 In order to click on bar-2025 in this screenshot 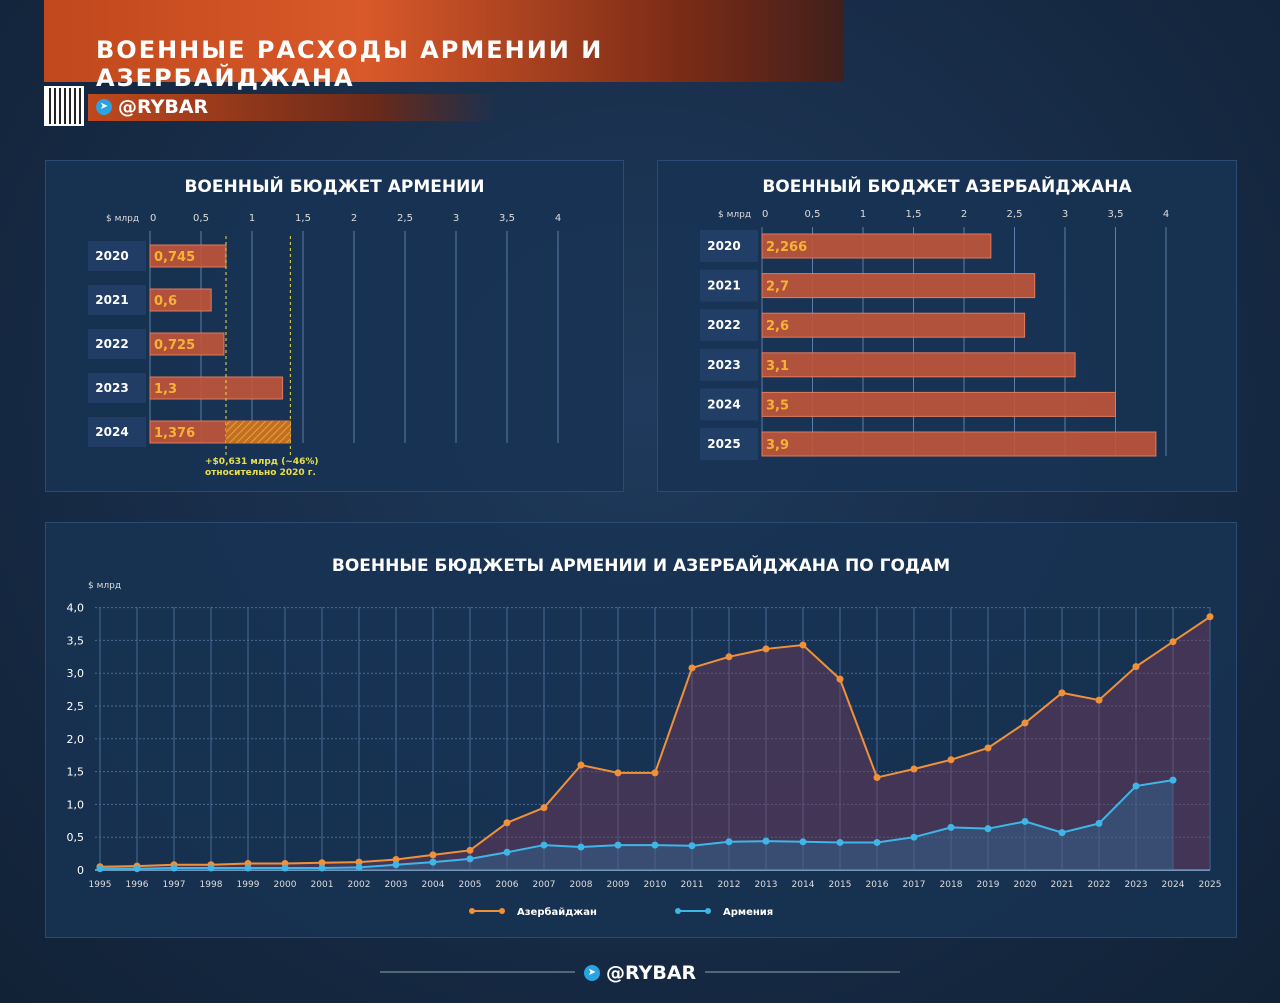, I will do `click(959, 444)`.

***

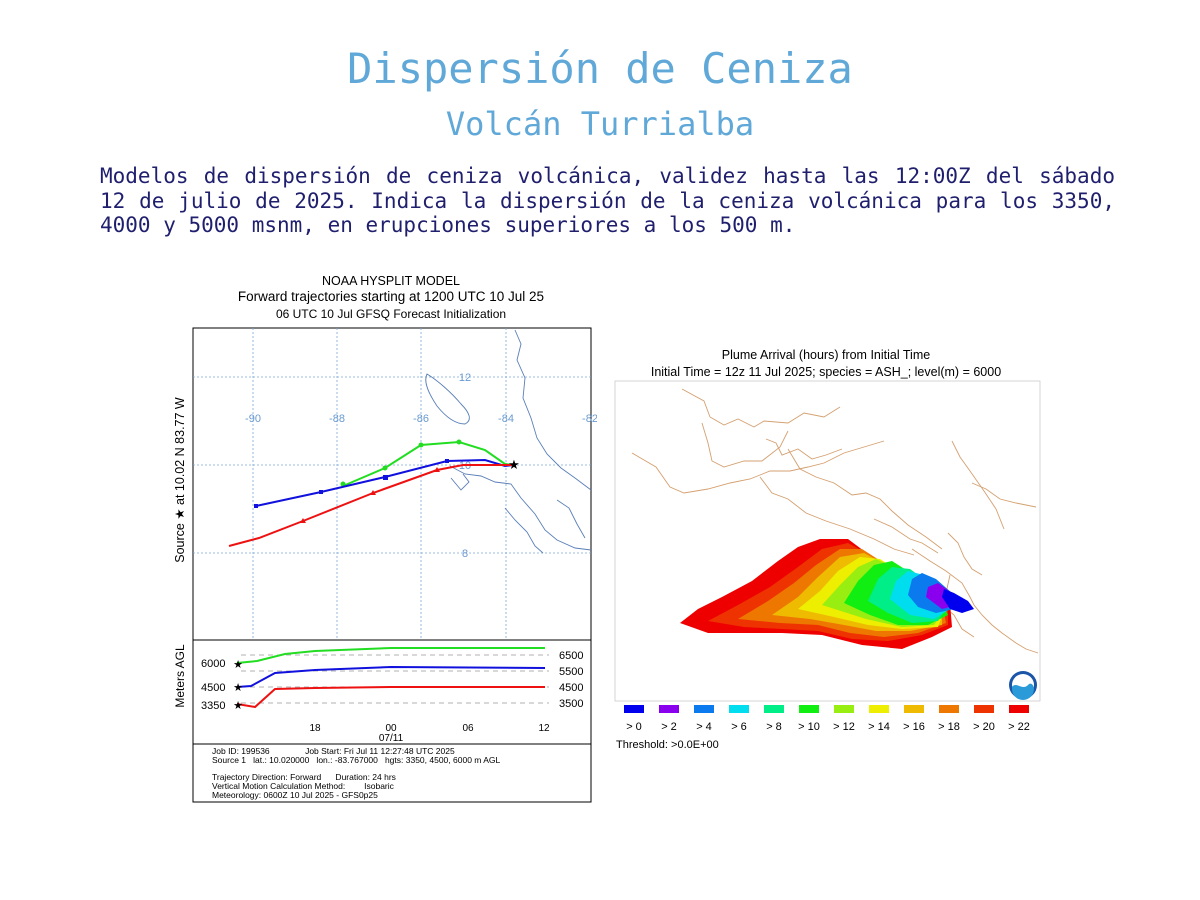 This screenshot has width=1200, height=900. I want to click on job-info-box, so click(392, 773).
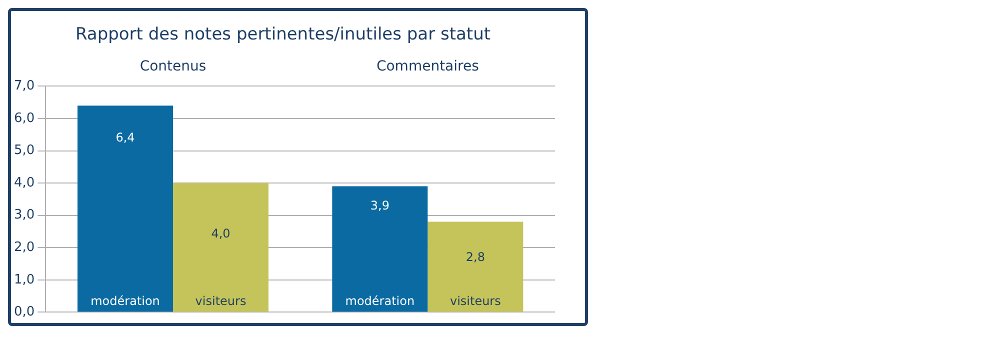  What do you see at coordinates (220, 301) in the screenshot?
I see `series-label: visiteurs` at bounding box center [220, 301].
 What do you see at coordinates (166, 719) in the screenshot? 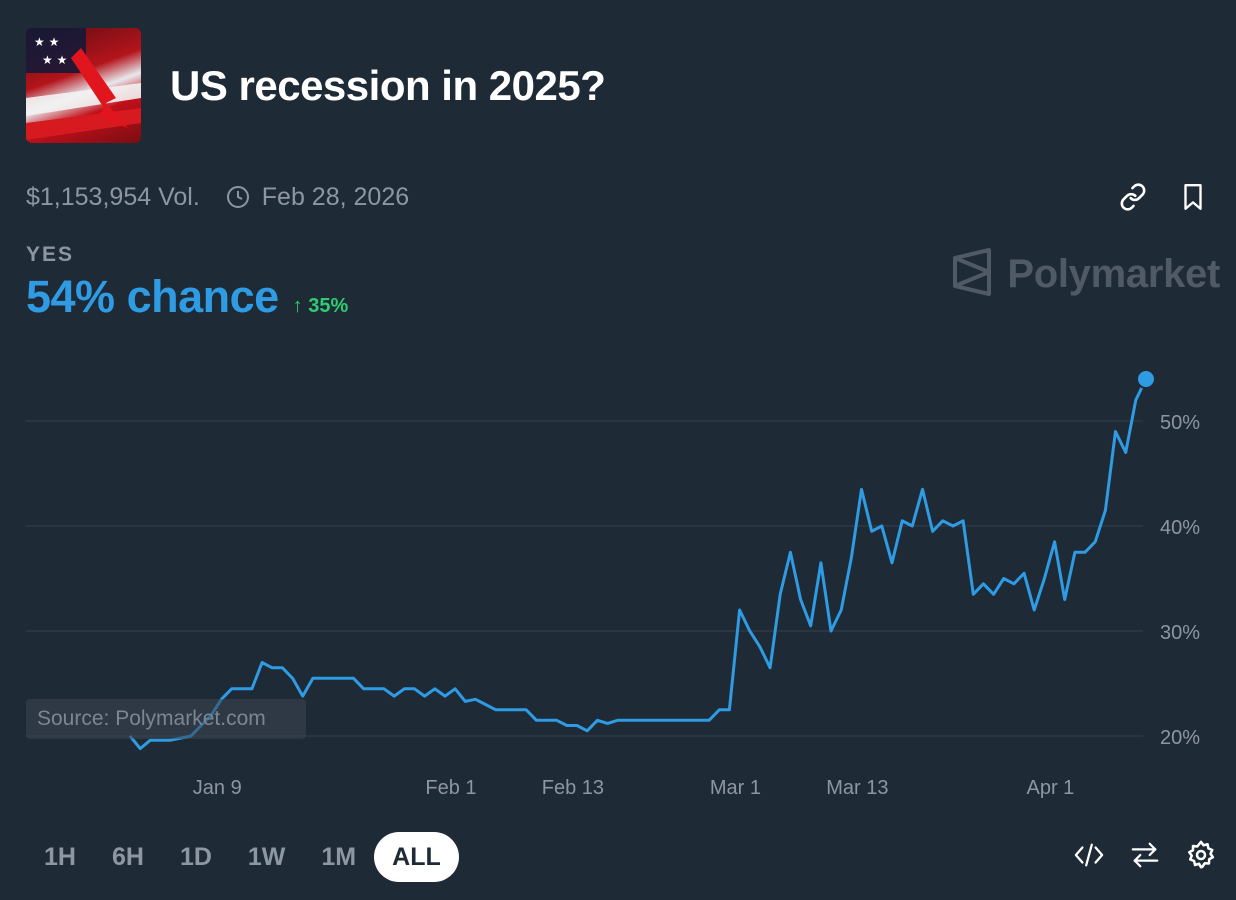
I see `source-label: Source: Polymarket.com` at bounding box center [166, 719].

***

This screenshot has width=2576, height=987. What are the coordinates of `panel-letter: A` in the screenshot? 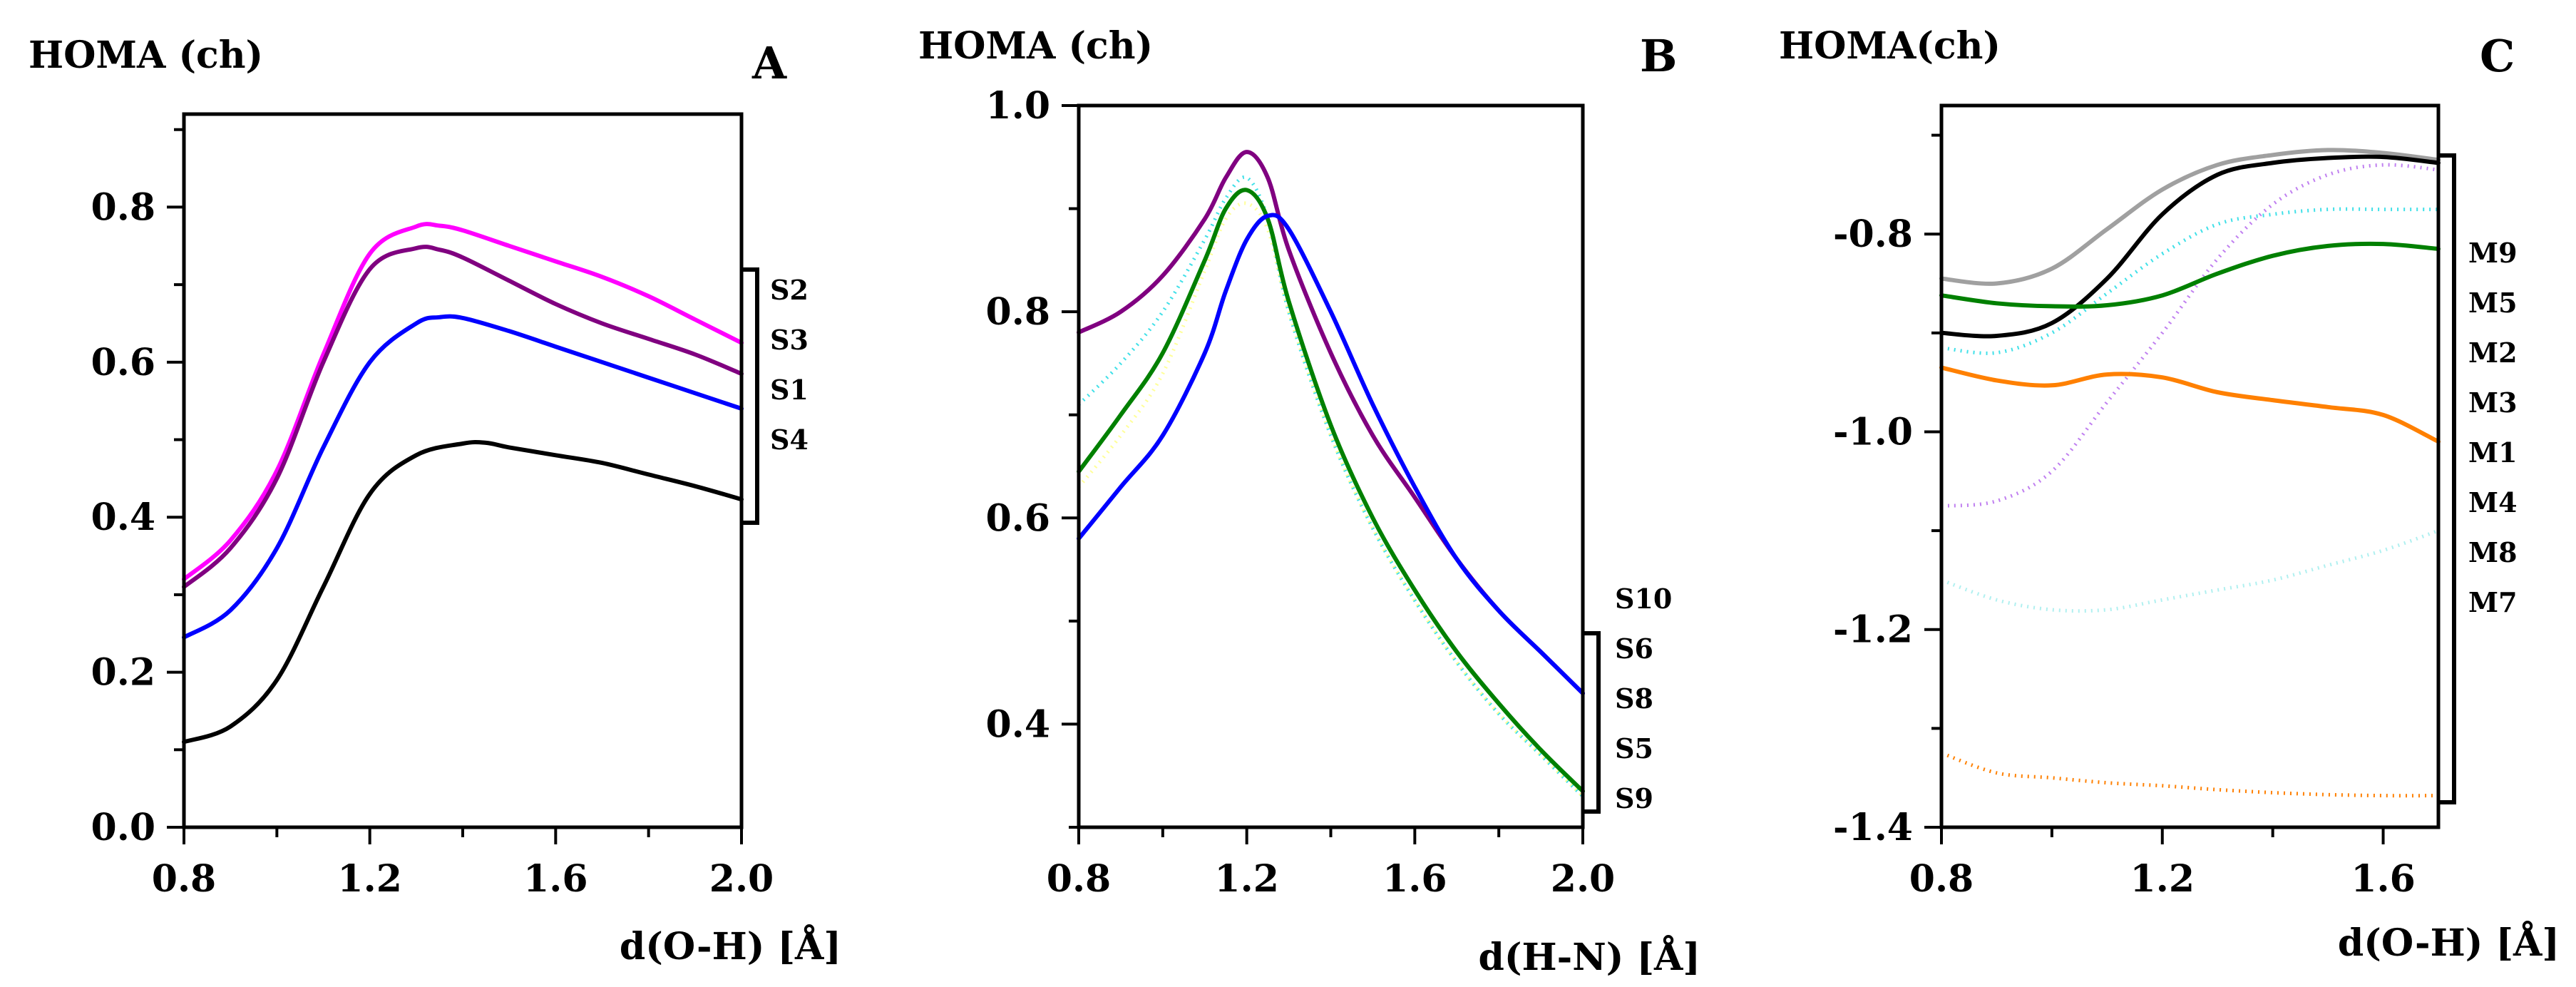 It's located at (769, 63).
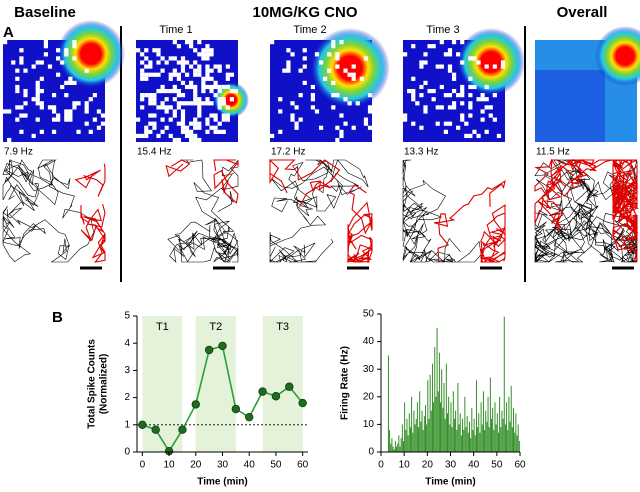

***

Echo the rows from the line with "This screenshot has width=1200, height=900." up to and including the line with "center [166, 719].", copying them precisely and leaving the pictures out.

 This screenshot has width=1200, height=900. I want to click on job-info-box, so click(392, 773).
  What do you see at coordinates (220, 301) in the screenshot?
I see `series-label: visiteurs` at bounding box center [220, 301].
 What do you see at coordinates (166, 719) in the screenshot? 
I see `source-label: Source: Polymarket.com` at bounding box center [166, 719].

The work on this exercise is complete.